START EXTRACTED DATA
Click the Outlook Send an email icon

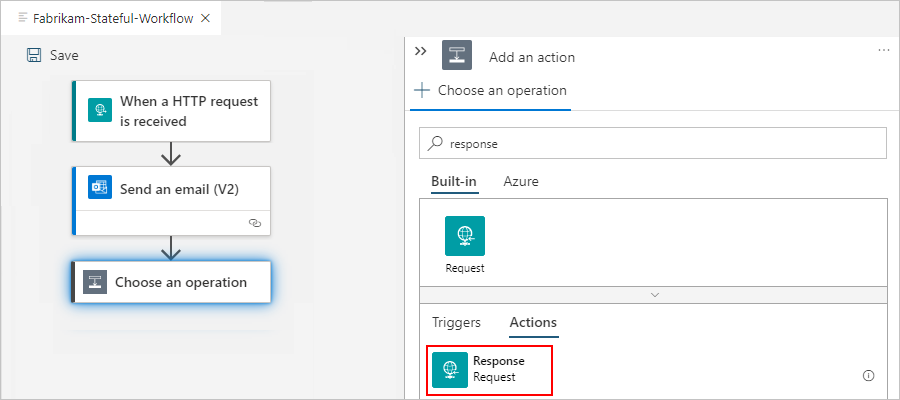tap(99, 189)
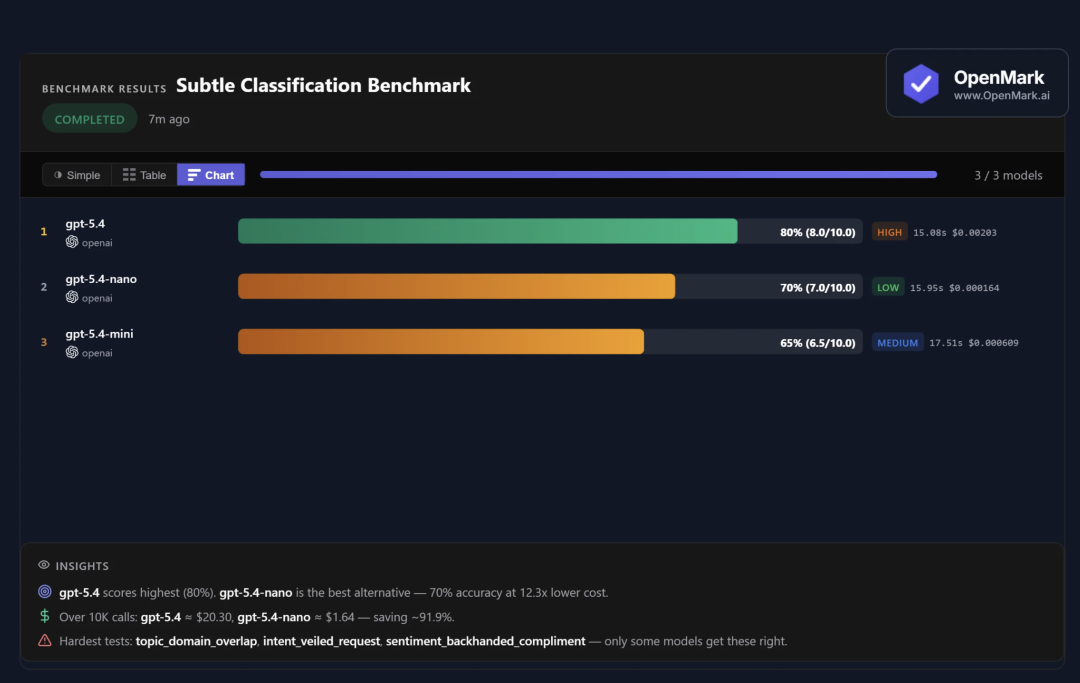Click the orange gpt-5.4-nano score bar
Screen dimensions: 1080x683
pos(456,286)
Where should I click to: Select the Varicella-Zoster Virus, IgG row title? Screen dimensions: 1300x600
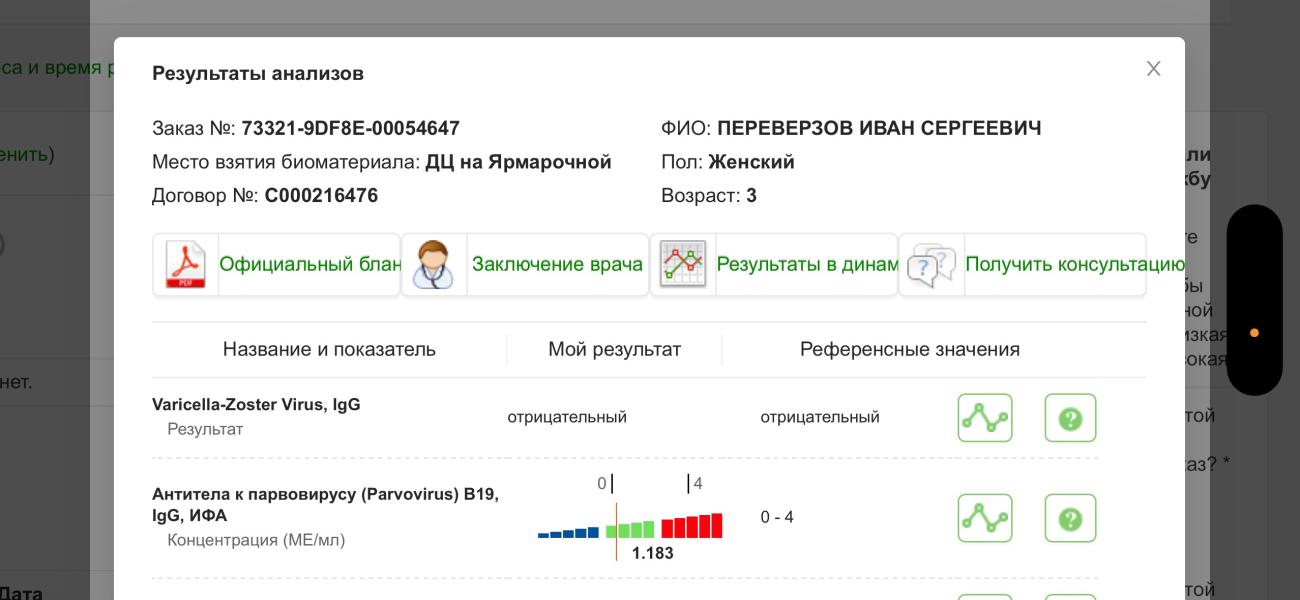click(256, 405)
END EXTRACTED DATA
WHAT YOU SHOULD DO: Reproduce nothing but the lines from the line containing "Where should I" through the last line of the data above, exactly as written and without pictures.

OUTPUT FOR THIS EXERCISE:
Where should I click to: Select the Varicella-Zoster Virus, IgG row title? Screen dimensions: 1300x600
click(256, 405)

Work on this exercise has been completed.